Parimenti, la presenza di italiani esuli in Corsica durante la prima fase del Risorgimento, più che a stimolare un eventuale sentimento pro-italiano in senso unitario-politico - pressoché inesistente - finisce per contribuire alla diffusione di idee liberali presso la borghesia còrsa. In questo contesto, attorno al 1848 nasce in Corsica la società segreta dei Pinnuti, sorta di Carboneria isolana (in còrso i pipistrelli si dicono topi pinnuti).

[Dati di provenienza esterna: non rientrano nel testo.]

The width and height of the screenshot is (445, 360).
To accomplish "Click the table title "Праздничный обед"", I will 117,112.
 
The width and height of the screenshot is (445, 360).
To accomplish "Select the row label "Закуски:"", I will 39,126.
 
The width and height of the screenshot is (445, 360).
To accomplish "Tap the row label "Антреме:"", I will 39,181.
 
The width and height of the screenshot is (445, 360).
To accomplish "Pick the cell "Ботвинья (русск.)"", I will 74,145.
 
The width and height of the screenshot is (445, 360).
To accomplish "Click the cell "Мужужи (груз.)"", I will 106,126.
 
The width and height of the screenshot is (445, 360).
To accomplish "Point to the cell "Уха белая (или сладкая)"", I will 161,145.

Più significativo è, naturalmente, l'impegno dei notabili nel mondo politico parigino, anche come esito della pressione - che si fa sempre più crescente - affinché si integrino nello Stato francese.
Sotto la Restaurazione borbonica, in una Corsica ormai poverissima si è costretti a derogare alle soglie d'accesso al voto basate sul censo, abbassandole quanto basta per coinvolgere i maggiorenti dell'isola nella politica nazionale. Si accentua così la tendenza - già presente da secoli - delle famiglie più potenti a disporre del potere, dando nuova vita al fenomeno indicato da taluni esponenti del mondo autonomista come clanista.

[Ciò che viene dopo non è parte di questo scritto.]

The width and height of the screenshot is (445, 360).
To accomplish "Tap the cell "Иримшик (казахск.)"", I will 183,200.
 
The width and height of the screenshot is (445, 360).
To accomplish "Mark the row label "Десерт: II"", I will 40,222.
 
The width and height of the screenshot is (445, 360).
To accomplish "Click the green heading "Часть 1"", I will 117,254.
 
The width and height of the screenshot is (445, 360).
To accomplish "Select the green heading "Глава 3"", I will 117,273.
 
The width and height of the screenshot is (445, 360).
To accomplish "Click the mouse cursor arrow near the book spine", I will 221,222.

Tra le famiglie che incarnano questo processo, le prime sono senz'altro quelle dei Pozzo di Borgo e dei Sebastiani, che iniziano la loro attività all'ombra del nuovo potere centrale già durante il Primo Impero, e prima ancora di proclamarsi fedeli alla restaurazione monarchica. Seguiranno gli Abbatucci sotto il Secondo Impero e gli Arène nella Terza Repubblica.
Se i còrsi che cercano fortuna nella terraferma cercano d'integrarsi all'esagono, il continente scopre quest'esotica, nuova appendice del proprio territorio grazie soprattutto ai viaggi alla scoperta dell'isola di alcuni intellettuali e ai romanzi di successo che la Corsica ispira loro.
Su tutti, Honoré de Balzac che nel 1830 pubblica La Vendetta (i cui protagonisti còrsi parlano in italiano) e Prosper Mérimée con Colomba (uscito nel 1840), cui seguiranno Alexandre Dumas con I Fratelli Corsi, Gustave Flaubert e più tardi altri autori francesi di rilievo.